Miri MNS chairman Musa Musbah also gave a talk on “Oriental Pied Hornbills at Piasau Camp” while bird specialist and environmental consultant Dave Bakewell touched on “Surveying Migratory Waterbirds in Sarawak”.
Sarawak Forestry’s head of protected areas biodiversity conservation Oswald Braken Tisen delivered his presentation on “Endangered Animals and Enforcement in Sarawak” while TRAFFIC Southeast Asia senior programme officer Kanitha Krishnasamy and senior communications officer Elizabeth John highlighted the “Illegal Wildlife Trade in Malaysia”.
Aside from these talks, there was an indoor 30-minute tour to introduce participants to the forest creatures of the night as well as a first nature and a geology walks.
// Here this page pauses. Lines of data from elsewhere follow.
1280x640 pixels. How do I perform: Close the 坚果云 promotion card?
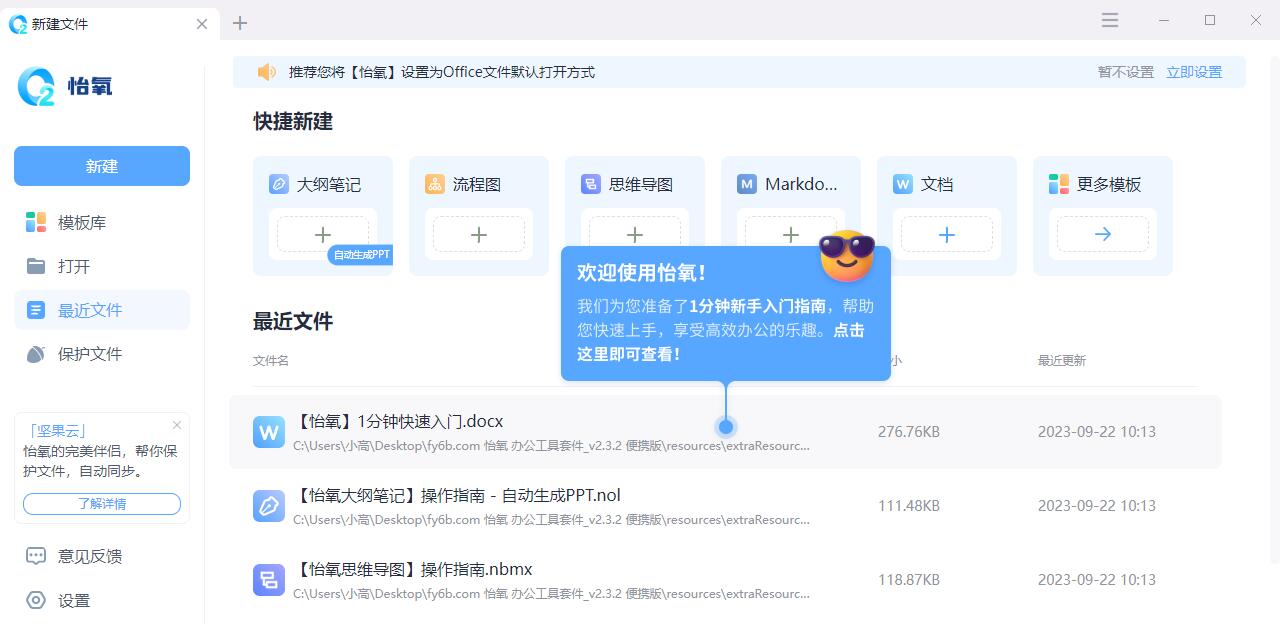tap(177, 425)
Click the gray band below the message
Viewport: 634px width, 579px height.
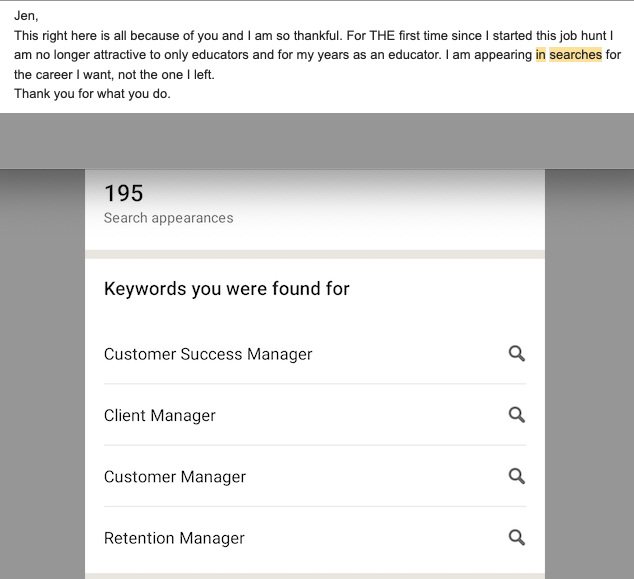pyautogui.click(x=317, y=140)
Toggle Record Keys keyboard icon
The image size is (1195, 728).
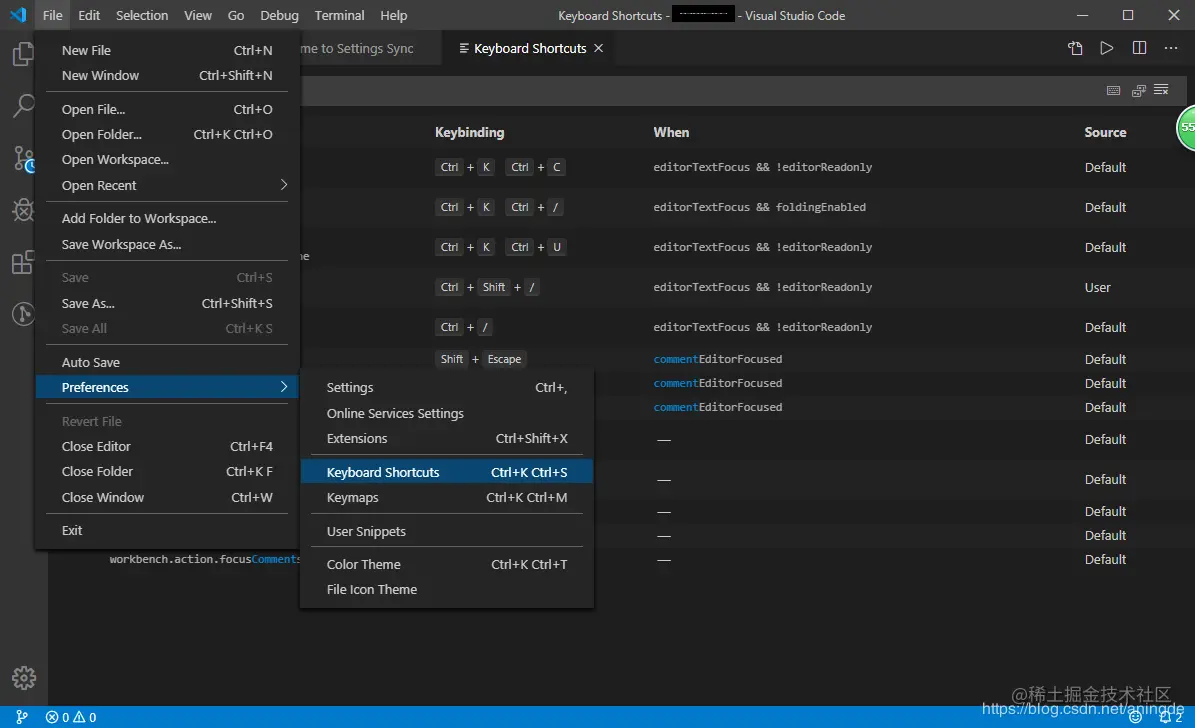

They also visited some archeological and historical sites during a 90-minute Santubong Heritage Walk.
Workshops on photography were conducted as well.
The participants also took part in an adventurous three-hour night kayaking along the coast of Santubong. In addition, there was also a guided boat tour to observe the firefly colonies along Sungai Buntal.
The festival was not confined in the resort. At the nearby Damai Central, booths had been set up by various organisations and local communities for the bazaar, which was selling various goods and merchandise items.
Angkatan Zaman Mansang (Azam) Young Souls Musical Group also treated the crowd to an entertaining show while Trienekens held an Eco-Fashion contest for participants from colleges and secondary schools.
The festival went on into the night with an open mic session featuring Malaysian vocalist and songwriter Amir Yussof at Escobar Bar and Grill.
Kooch Cycling Club aided participants taking part in a bicycle treasure hunt “Race Through Time” while a game station manned by UCSI University kept the little ones occupied.
Closing the festival yesterday, Kuching MNS chairman Anthony Sebastian said the society was all about the people, adding that more could be achieved in terms of raising the awareness of the priceless natural and historical heritage that Santubong possessed if it could reach out to more members of the public.
“We need to see this organisation as something interesting.
“It has to be fun so that people will want to join but at the same time, there is also the serious side to it,” he stressed.
He said although the highlights of the festival were evident during the two days, it had actually been running since May through a series of activities.
Anthony anticipated that the festival would grow in strength over the next four years and called on all to join the society in helping to make a change.
Kuching MNS co-organised Santubong Nature Festival with Permai Rainforest Resort, with the support from Friends of Sarawak Museum, Sarawak Heritage Society, Sarawak Museum, Sarawak Economic Development Corporation, Trienekens (Sarawak) Sdn Bhd, LimKokWing Institute of Creative Technology, UCSI University, Sarawak Society for Prevention of Cruelty to Animals, and Damai Central.